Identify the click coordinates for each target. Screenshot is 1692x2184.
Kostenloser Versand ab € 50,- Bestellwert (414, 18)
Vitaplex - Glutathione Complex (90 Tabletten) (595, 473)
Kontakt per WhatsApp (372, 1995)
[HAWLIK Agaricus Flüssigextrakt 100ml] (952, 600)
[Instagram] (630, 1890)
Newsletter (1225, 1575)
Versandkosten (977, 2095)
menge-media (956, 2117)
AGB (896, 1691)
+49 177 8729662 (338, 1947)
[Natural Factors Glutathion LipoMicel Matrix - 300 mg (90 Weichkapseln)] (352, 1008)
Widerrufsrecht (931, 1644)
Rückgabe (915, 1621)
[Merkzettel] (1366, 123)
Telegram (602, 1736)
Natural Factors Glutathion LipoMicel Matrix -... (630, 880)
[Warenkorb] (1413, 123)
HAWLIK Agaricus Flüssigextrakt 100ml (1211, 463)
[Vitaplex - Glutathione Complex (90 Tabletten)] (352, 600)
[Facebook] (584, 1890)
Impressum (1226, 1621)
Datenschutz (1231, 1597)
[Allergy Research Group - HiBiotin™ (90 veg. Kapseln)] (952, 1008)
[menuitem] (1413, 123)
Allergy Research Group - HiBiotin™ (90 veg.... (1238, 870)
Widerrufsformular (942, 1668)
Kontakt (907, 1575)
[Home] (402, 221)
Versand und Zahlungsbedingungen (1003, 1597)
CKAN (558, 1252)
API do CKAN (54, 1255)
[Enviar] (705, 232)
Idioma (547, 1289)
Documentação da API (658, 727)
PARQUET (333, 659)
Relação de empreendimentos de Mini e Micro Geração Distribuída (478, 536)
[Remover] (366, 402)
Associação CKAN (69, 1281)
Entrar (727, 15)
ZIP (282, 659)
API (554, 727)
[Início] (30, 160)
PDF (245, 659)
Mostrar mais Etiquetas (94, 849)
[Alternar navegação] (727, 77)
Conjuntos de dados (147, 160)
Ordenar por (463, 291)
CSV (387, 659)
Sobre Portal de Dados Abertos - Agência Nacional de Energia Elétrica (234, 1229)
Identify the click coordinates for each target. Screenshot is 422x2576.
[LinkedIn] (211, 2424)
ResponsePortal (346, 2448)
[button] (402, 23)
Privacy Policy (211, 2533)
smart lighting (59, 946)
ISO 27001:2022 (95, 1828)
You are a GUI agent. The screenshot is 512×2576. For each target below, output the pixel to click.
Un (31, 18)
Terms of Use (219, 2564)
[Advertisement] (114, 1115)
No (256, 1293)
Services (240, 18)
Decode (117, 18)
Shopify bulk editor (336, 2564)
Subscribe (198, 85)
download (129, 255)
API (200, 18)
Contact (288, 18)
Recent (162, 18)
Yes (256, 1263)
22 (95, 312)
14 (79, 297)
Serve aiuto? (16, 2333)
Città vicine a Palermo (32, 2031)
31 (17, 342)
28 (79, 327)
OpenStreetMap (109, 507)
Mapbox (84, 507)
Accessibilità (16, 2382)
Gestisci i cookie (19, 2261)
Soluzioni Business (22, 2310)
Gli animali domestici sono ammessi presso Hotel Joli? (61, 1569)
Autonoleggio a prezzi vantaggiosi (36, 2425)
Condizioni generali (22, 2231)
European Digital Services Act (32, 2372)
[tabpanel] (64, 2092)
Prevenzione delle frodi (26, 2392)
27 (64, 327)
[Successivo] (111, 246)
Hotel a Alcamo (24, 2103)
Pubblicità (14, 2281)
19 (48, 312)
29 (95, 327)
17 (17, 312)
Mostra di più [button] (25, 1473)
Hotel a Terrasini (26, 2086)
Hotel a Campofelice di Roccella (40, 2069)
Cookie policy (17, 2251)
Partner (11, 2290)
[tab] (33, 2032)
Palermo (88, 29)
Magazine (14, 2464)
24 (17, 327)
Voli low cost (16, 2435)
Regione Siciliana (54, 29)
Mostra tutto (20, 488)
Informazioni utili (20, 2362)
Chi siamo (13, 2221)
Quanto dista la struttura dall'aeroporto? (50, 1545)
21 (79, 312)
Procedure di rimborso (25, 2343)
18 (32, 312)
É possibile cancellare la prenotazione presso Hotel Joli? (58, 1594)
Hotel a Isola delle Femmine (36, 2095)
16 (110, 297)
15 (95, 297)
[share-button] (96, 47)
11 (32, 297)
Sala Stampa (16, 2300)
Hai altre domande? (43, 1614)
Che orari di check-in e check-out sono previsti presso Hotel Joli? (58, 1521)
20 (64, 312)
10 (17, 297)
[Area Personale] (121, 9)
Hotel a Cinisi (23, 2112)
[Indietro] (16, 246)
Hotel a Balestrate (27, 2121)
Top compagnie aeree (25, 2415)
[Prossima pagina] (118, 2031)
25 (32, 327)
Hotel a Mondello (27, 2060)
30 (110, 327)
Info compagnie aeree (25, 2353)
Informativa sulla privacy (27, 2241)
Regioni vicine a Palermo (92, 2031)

#### [Task description]
Would you mind copying all of the records exactly?

#### [Answer below]
Identify the click coordinates for each target. Screenshot is 1692x2184.
Kostenloser Versand ab € 50,- Bestellwert (414, 18)
Vitaplex - Glutathione Complex (90 Tabletten) (595, 473)
Kontakt per WhatsApp (372, 1995)
[HAWLIK Agaricus Flüssigextrakt 100ml] (952, 600)
[Instagram] (630, 1890)
Newsletter (1225, 1575)
Versandkosten (977, 2095)
menge-media (956, 2117)
AGB (896, 1691)
+49 177 8729662 (338, 1947)
[Natural Factors Glutathion LipoMicel Matrix - 300 mg (90 Weichkapseln)] (352, 1008)
Widerrufsrecht (931, 1644)
Rückgabe (915, 1621)
[Merkzettel] (1366, 123)
Telegram (602, 1736)
Natural Factors Glutathion LipoMicel Matrix -... (630, 880)
[Warenkorb] (1413, 123)
HAWLIK Agaricus Flüssigextrakt 100ml (1211, 463)
[Vitaplex - Glutathione Complex (90 Tabletten)] (352, 600)
[Facebook] (584, 1890)
Impressum (1226, 1621)
Datenschutz (1231, 1597)
[Allergy Research Group - HiBiotin™ (90 veg. Kapseln)] (952, 1008)
[menuitem] (1413, 123)
Allergy Research Group - HiBiotin™ (90 veg.... (1238, 870)
Widerrufsformular (942, 1668)
Kontakt (907, 1575)
[Home] (402, 221)
Versand und Zahlungsbedingungen (1003, 1597)
CKAN (558, 1252)
API do CKAN (54, 1255)
[Enviar] (705, 232)
Idioma (547, 1289)
Documentação da API (658, 727)
PARQUET (333, 659)
Relação de empreendimentos de Mini e Micro Geração Distribuída (478, 536)
[Remover] (366, 402)
Associação CKAN (69, 1281)
Entrar (727, 15)
ZIP (282, 659)
API (554, 727)
[Início] (30, 160)
PDF (245, 659)
Mostrar mais Etiquetas (94, 849)
[Alternar navegação] (727, 77)
Conjuntos de dados (147, 160)
Ordenar por (463, 291)
CSV (387, 659)
Sobre Portal de Dados Abertos - Agência Nacional de Energia Elétrica (234, 1229)
Identify the click coordinates for each target. Screenshot is 422x2576.
[LinkedIn] (211, 2424)
ResponsePortal (346, 2448)
[button] (402, 23)
Privacy Policy (211, 2533)
smart lighting (59, 946)
ISO 27001:2022 (95, 1828)
You are a GUI agent. The screenshot is 512×2576. For each target below, output the pixel to click.
Un (31, 18)
Terms of Use (219, 2564)
[Advertisement] (114, 1115)
No (256, 1293)
Services (240, 18)
Decode (117, 18)
Shopify bulk editor (336, 2564)
Subscribe (198, 85)
download (129, 255)
API (200, 18)
Contact (288, 18)
Recent (162, 18)
Yes (256, 1263)
22 (95, 312)
14 (79, 297)
Serve aiuto? (16, 2333)
Città vicine a Palermo (32, 2031)
31 (17, 342)
28 (79, 327)
OpenStreetMap (109, 507)
Mapbox (84, 507)
Accessibilità (16, 2382)
Gestisci i cookie (19, 2261)
Soluzioni Business (22, 2310)
Gli animali domestici sono ammessi presso Hotel Joli? (61, 1569)
Autonoleggio a prezzi vantaggiosi (36, 2425)
Condizioni generali (22, 2231)
European Digital Services Act (32, 2372)
[tabpanel] (64, 2092)
Prevenzione delle frodi (26, 2392)
27 (64, 327)
[Successivo] (111, 246)
Hotel a Alcamo (24, 2103)
Pubblicità (14, 2281)
19 (48, 312)
29 (95, 327)
17 (17, 312)
Mostra di più [button] (25, 1473)
Hotel a Terrasini (26, 2086)
Hotel a Campofelice di Roccella (40, 2069)
Cookie policy (17, 2251)
Partner (11, 2290)
[tab] (33, 2032)
Palermo (88, 29)
Magazine (14, 2464)
24 (17, 327)
Voli low cost (16, 2435)
Regione Siciliana (54, 29)
Mostra tutto (20, 488)
Informazioni utili (20, 2362)
Chi siamo (13, 2221)
Quanto dista la struttura dall'aeroporto? (50, 1545)
21 (79, 312)
Procedure di rimborso (25, 2343)
18 (32, 312)
É possibile cancellare la prenotazione presso Hotel Joli? (58, 1594)
Hotel a Isola delle Femmine (36, 2095)
16 (110, 297)
15 (95, 297)
[share-button] (96, 47)
11 (32, 297)
Sala Stampa (16, 2300)
Hai altre domande? (43, 1614)
Che orari di check-in e check-out sono previsti presso Hotel Joli? (58, 1521)
20 (64, 312)
10 (17, 297)
[Area Personale] (121, 9)
Hotel a Cinisi (23, 2112)
[Indietro] (16, 246)
Hotel a Balestrate (27, 2121)
Top compagnie aeree (25, 2415)
[Prossima pagina] (118, 2031)
25 (32, 327)
Hotel a Mondello (27, 2060)
30 (110, 327)
Info compagnie aeree (25, 2353)
Informativa sulla privacy (27, 2241)
Regioni vicine a Palermo (92, 2031)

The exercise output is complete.